YOUR INSTRUCTIONS ▸
Lines from the line with "隐私条款 (1567, 935)" to the line with "AdminUtama (31, 712)" in the entries below, and only those, must be output exactly, with both ends included.

Stored data ▸

* * * *

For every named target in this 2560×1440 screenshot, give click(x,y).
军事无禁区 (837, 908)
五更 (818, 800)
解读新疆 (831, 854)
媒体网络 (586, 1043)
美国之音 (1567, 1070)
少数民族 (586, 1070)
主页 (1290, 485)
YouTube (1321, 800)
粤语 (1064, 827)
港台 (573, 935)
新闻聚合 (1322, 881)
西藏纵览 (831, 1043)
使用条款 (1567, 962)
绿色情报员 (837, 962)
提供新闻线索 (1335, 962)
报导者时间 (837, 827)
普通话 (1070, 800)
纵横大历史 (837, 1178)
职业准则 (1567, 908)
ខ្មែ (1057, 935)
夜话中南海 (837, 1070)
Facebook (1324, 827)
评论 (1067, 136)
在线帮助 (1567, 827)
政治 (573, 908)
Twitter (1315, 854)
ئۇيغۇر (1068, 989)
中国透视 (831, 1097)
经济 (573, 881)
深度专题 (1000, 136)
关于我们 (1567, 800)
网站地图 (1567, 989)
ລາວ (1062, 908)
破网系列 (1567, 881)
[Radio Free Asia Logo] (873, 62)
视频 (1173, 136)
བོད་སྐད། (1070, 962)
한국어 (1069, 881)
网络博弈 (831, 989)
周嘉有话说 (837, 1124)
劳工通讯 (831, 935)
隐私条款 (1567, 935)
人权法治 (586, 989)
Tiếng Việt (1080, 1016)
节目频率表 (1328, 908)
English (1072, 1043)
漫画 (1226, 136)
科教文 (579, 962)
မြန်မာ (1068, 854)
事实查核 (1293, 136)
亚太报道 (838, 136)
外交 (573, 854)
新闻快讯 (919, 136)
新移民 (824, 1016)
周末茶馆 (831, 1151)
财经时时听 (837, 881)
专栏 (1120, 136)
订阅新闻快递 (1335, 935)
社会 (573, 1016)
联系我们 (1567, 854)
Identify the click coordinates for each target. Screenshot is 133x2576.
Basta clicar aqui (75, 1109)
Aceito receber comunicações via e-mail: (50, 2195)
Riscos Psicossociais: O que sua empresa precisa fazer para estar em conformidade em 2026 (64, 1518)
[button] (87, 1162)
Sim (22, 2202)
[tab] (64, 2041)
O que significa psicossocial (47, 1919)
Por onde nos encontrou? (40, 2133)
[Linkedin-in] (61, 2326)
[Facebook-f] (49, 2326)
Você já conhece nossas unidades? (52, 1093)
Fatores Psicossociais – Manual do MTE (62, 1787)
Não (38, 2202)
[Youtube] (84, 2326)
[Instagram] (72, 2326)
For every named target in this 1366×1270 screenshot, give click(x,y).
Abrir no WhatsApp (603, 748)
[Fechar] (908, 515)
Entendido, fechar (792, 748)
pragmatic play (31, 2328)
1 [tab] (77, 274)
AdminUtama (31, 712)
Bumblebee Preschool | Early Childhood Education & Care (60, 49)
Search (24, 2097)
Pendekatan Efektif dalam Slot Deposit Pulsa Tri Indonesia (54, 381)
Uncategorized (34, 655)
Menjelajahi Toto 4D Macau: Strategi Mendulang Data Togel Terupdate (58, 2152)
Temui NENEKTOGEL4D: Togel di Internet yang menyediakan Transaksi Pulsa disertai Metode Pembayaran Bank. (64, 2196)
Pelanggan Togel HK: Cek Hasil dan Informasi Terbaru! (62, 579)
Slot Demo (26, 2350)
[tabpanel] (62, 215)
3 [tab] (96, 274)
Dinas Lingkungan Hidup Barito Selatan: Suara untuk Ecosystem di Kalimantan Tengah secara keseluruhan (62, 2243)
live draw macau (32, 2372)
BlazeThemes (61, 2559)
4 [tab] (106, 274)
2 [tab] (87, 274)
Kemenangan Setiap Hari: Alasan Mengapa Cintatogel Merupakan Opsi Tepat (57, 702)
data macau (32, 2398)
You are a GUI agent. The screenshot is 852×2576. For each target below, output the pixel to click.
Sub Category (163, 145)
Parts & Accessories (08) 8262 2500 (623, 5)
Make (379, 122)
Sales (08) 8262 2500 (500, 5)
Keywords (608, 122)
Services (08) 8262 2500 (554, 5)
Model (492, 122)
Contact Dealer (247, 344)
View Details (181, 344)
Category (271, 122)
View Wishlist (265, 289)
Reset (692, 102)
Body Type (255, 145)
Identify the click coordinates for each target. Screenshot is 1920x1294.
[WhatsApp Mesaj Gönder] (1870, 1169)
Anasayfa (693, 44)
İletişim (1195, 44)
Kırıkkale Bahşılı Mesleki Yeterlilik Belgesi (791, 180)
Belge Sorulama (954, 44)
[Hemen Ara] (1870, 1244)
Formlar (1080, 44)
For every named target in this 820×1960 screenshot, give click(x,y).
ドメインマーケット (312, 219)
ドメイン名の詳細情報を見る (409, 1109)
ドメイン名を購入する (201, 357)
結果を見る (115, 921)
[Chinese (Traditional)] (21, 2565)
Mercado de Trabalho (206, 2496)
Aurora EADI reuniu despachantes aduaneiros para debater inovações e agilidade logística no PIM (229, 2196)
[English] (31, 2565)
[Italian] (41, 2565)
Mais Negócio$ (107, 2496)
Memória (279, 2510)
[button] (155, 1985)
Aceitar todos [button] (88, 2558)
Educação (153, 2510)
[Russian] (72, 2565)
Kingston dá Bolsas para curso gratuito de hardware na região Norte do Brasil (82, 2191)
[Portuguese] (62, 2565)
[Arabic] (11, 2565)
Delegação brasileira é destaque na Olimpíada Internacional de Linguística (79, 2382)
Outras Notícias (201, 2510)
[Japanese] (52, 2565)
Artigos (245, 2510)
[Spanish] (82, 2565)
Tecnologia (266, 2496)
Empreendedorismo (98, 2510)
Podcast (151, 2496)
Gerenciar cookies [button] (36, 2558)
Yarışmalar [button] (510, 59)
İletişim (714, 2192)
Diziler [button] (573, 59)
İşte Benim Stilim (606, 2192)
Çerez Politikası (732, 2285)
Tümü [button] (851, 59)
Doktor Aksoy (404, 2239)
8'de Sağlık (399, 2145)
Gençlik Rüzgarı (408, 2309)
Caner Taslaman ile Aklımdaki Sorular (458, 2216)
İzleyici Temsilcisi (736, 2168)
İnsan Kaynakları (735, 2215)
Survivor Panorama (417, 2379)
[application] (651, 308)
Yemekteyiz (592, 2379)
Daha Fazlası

* * * *

RESPONSE BELOW ▸
隐私条款 (1567, 935)
人权法治 (586, 989)
Tiếng Việt (1080, 1016)
节目频率表 (1328, 908)
English (1072, 1043)
漫画 (1226, 136)
科教文 (579, 962)
မြန်မာ (1068, 854)
事实查核 (1293, 136)
亚太报道 (838, 136)
外交 (573, 854)
新闻快讯 (919, 136)
新移民 (824, 1016)
周末茶馆 (831, 1151)
财经时时听 (837, 881)
专栏 (1120, 136)
订阅新闻快递 (1335, 935)
社会 (573, 1016)
联系我们 (1567, 854)
Identify the click coordinates for each target. Screenshot is 133x2576.
Basta clicar aqui (75, 1109)
Aceito receber comunicações via e-mail: (50, 2195)
Riscos Psicossociais: O que sua empresa precisa fazer para estar em conformidade em 2026 (64, 1518)
[button] (87, 1162)
Sim (22, 2202)
[tab] (64, 2041)
O que significa psicossocial (47, 1919)
Por onde nos encontrou? (40, 2133)
[Linkedin-in] (61, 2326)
[Facebook-f] (49, 2326)
Você já conhece nossas unidades? (52, 1093)
Fatores Psicossociais – Manual do MTE (62, 1787)
Não (38, 2202)
[Youtube] (84, 2326)
[Instagram] (72, 2326)
For every named target in this 1366×1270 screenshot, give click(x,y).
Abrir no WhatsApp (603, 748)
[Fechar] (908, 515)
Entendido, fechar (792, 748)
pragmatic play (31, 2328)
1 [tab] (77, 274)
AdminUtama (31, 712)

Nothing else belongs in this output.